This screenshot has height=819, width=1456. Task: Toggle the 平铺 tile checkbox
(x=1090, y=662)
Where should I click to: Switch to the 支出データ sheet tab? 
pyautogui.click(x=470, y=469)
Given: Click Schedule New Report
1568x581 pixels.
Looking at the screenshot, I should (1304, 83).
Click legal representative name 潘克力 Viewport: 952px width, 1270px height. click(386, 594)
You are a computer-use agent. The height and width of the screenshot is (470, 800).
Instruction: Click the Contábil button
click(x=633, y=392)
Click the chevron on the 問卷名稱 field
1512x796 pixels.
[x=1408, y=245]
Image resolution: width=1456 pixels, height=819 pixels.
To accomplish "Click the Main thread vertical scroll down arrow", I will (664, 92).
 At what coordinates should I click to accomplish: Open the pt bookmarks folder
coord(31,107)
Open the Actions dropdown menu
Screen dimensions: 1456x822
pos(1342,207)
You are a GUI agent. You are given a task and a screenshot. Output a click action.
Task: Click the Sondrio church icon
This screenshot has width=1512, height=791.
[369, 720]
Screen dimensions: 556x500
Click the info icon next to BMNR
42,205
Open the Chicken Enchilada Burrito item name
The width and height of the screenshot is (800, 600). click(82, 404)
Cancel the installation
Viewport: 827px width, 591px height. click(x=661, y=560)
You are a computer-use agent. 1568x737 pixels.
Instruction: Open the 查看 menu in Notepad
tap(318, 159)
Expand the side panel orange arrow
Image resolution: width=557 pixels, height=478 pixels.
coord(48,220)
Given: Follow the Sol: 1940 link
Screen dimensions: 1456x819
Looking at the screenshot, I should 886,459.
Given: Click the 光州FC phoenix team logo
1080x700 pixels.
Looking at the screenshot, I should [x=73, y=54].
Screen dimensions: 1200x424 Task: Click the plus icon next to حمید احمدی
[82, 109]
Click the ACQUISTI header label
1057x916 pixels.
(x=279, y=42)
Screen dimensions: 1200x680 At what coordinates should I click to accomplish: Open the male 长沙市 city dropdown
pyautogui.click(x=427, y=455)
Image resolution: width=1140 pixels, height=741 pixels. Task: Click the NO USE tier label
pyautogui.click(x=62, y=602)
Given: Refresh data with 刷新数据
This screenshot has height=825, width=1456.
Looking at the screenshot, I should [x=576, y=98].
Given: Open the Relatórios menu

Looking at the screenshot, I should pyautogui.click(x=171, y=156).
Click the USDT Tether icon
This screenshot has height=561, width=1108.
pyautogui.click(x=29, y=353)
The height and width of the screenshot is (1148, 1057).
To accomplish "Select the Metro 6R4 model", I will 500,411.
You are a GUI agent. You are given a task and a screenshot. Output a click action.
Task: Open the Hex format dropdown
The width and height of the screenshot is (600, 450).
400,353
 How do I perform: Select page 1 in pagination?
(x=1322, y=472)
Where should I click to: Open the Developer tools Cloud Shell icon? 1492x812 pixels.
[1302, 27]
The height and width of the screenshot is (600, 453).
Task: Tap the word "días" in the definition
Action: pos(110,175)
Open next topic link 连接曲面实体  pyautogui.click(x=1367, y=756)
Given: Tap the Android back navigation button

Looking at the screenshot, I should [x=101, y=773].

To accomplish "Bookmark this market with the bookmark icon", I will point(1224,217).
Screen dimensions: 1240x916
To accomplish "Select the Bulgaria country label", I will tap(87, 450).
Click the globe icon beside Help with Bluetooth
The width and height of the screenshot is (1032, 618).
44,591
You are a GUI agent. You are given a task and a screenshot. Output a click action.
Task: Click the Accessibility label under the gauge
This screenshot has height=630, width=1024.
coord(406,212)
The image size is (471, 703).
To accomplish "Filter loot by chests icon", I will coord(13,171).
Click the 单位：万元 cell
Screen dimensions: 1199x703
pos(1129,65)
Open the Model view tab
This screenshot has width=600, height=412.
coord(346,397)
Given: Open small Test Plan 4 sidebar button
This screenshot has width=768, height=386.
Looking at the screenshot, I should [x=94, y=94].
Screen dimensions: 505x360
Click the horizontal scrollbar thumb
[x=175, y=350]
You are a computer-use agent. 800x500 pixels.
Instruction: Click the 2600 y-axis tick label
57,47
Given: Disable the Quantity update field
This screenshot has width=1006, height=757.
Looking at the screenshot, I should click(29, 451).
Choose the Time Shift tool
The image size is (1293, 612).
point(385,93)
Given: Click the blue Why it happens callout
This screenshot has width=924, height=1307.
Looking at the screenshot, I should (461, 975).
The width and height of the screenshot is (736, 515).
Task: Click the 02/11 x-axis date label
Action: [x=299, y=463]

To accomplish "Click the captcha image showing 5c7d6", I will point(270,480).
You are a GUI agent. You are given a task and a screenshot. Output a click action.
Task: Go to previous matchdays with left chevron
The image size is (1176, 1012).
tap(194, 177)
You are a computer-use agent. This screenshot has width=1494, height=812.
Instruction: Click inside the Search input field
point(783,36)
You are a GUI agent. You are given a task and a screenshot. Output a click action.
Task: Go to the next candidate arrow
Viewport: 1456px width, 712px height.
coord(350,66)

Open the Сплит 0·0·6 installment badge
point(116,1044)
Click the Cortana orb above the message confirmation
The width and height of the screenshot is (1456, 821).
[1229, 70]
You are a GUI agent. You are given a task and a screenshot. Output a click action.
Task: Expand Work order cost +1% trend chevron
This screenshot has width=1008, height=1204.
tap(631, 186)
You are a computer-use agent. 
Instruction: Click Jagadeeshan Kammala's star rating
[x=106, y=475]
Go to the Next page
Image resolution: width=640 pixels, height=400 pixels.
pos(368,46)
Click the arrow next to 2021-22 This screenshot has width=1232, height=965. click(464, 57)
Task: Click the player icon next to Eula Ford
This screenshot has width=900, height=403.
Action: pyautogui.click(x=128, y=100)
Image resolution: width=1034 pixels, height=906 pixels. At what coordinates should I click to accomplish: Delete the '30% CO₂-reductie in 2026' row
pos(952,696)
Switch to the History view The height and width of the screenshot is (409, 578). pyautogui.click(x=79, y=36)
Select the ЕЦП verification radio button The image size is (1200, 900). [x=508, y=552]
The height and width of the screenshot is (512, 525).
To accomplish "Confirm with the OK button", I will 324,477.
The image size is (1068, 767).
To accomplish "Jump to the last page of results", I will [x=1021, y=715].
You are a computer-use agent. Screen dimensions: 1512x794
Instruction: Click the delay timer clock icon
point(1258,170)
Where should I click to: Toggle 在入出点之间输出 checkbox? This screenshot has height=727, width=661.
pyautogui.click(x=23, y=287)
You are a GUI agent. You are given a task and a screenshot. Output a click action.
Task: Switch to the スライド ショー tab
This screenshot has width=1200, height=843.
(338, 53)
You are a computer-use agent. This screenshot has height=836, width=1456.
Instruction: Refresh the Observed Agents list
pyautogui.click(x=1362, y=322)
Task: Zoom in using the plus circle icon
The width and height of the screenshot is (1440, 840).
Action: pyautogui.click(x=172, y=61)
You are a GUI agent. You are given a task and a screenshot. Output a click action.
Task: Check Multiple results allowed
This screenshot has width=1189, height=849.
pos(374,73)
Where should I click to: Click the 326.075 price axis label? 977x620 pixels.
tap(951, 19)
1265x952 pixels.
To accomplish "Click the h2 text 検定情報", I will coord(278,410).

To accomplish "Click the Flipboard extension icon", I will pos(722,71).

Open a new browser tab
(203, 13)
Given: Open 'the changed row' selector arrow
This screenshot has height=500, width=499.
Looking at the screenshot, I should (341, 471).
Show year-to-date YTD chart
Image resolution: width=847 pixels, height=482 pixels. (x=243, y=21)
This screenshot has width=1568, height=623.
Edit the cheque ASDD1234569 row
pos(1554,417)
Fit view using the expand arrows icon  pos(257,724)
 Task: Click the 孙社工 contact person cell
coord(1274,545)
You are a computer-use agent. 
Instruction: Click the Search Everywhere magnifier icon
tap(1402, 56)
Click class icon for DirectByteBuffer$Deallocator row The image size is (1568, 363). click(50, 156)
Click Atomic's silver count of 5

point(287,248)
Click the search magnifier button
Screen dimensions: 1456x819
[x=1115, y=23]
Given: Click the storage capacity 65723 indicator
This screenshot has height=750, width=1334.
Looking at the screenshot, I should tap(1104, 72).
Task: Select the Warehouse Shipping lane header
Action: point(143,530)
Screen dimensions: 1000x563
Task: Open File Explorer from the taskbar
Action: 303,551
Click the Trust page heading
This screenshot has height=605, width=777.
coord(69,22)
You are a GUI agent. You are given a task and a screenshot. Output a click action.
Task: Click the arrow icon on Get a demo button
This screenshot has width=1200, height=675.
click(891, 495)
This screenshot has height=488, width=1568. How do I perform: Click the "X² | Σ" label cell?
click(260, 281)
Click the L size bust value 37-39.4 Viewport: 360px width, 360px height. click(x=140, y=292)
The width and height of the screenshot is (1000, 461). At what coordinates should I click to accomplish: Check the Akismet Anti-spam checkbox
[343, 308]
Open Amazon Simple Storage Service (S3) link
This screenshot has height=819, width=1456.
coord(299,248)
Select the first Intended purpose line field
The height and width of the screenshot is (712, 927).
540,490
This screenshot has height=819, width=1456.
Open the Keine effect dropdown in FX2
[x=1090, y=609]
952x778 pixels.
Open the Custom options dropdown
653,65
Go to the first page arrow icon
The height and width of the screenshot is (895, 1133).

━━━━━━━━━━━━━━━━━━━━━━━━━━━━━━

Stated problem — Can you rewrite every line between the lines holding "has height=836, width=1456." and "pyautogui.click(x=1362, y=322)", inclusive, scaling each coordinate in the answers by 1.95 and rounding it to a whole number, with halves rounded up, while leaving everything else unchanged?

Reply —
You are a computer-use agent. This screenshot has height=836, width=1456.
Instruction: Refresh the Observed Agents list
pyautogui.click(x=2656, y=628)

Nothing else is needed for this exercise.